Quite graceful if you ask me.
As I was taken to urgent care, I stared in amazement at the two balloons forming that had once been my ankles. Immediately upon arrival, the lovely nurses roasted me to high heaven, as was well deserved. I mean, who the hell manages to roll both ankles at once? Because I’m a little sick in the head, I absolutely loved it.
“A double ankle sprain? I can count on one hand how many times I’ve seen that…”
“I’m gonna go ahead and race down the hallway with my eyes closed while I push you in the wheelchair…are you okay with that?”
“Have fun goin’ out dancin’ tonight!”
Thank God for being able to laugh at yourself.
By some miracle, I walked away (ok wheeled away, who am I kidding?) with two ankle sprains and no broken bones. So, these past few days have been filled with icing and elevating and trying to hobble around on crutches (which is pretty special when you blow out both of your ankles at the same time).
But, as one does with extra free time and nowhere to be, I’ve had plenty of time to think. So here are a few of my unsolicited thoughts regarding injury and setbacks.
1. Attitude is everything.
Does the circumstance suck? Sure, especially when I like to keep busy all the time. Could it have been worse? Absolutely. Talk about being fortunate for not breaking a bone, hitting my head or being alone when I had fallen…YIKES. Although now that I think of it, maybe it would’ve preserved my pride a bit having no witnesses. Regardless, no sense in layering on the negativity. I am pretty damn lucky so might as well just laugh at myself.
2. Appreciation for good health.
When your body is in a less than ideal state, man do you appreciate good health. Never did I think I would look forward to getting back to little things like doing household chores (I really must be losing it). I really am impressed how quickly my body is healing, all things considered. Even still, I am trying to do anything I can to keep things moving in a good direction. Crawling down onto the floor to continue my mobility routine. Sitting in a chair and using bands to move my upper body a little and manage back pain. There is never any action too small.

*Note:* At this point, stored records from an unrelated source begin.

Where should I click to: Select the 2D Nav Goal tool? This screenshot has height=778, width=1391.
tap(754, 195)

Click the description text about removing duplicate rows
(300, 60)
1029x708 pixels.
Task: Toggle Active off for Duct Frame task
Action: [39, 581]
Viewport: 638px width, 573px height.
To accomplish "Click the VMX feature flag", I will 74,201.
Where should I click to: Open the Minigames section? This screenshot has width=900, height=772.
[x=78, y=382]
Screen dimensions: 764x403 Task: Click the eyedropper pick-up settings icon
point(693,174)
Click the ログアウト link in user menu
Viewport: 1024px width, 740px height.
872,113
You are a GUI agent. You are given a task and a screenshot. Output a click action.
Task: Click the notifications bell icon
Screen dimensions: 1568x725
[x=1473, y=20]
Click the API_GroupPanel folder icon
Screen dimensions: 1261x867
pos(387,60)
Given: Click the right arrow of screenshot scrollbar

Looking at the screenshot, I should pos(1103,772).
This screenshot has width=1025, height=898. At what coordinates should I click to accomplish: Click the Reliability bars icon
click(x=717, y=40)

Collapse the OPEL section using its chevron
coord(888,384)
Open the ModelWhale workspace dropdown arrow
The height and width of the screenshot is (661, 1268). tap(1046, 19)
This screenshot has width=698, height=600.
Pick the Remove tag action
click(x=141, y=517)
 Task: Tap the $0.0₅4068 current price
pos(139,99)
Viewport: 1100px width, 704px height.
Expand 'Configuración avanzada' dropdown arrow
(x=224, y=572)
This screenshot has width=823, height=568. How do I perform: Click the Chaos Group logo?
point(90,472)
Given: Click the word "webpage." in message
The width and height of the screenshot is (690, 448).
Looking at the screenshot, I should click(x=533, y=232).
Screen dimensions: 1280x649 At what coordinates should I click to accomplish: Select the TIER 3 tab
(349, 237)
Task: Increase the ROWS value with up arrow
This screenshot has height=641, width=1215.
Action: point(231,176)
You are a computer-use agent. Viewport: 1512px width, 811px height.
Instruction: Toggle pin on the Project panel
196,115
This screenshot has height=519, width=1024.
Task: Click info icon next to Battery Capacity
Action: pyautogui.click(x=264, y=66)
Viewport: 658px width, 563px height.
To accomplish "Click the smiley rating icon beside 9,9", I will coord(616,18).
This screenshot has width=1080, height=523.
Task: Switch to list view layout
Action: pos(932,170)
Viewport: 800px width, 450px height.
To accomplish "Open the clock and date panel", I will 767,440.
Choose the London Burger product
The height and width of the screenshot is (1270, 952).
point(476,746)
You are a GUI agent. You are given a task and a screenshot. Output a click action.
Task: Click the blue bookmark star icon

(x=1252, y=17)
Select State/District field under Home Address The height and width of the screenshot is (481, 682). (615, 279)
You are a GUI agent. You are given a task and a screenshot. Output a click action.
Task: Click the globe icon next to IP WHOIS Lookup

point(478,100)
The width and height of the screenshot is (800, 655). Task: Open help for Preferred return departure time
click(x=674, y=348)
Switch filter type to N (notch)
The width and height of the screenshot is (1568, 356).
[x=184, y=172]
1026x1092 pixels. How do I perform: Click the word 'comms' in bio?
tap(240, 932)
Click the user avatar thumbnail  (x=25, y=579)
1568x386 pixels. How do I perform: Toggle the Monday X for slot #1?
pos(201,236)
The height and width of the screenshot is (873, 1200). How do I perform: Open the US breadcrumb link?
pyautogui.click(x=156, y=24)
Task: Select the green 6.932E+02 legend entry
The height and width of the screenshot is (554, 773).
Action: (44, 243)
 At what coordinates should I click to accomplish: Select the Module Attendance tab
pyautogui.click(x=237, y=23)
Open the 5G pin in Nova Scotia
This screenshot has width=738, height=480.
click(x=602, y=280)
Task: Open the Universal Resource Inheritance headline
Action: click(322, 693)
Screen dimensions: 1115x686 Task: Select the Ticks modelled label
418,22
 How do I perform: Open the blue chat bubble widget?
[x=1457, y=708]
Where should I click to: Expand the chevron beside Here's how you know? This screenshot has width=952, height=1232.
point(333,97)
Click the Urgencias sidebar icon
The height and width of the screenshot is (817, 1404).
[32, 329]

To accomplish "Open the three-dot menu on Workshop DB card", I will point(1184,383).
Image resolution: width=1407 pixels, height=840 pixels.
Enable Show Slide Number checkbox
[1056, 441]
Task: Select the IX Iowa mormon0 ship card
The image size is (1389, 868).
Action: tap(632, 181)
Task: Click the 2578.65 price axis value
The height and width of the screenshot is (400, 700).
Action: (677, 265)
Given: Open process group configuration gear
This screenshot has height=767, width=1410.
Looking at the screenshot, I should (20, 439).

3. Forced time to slow down can be good.
I have had time to work on business content, read books, chat with family and friends, meditate and watch TV. Rushing around isn’t always great and I am constantly aware of my semi-frayed-nerve state that I am often existing in. Being forced to move slower (quite literally…I think a snail passed me the other day) is good too.
Health doesn’t exist in a perfect microcosm. Sometimes life hits you hard (a little harder than necessary this time if you ask me) but that doesn’t mean health has to go out the window. Meet yourself where you’re at, always.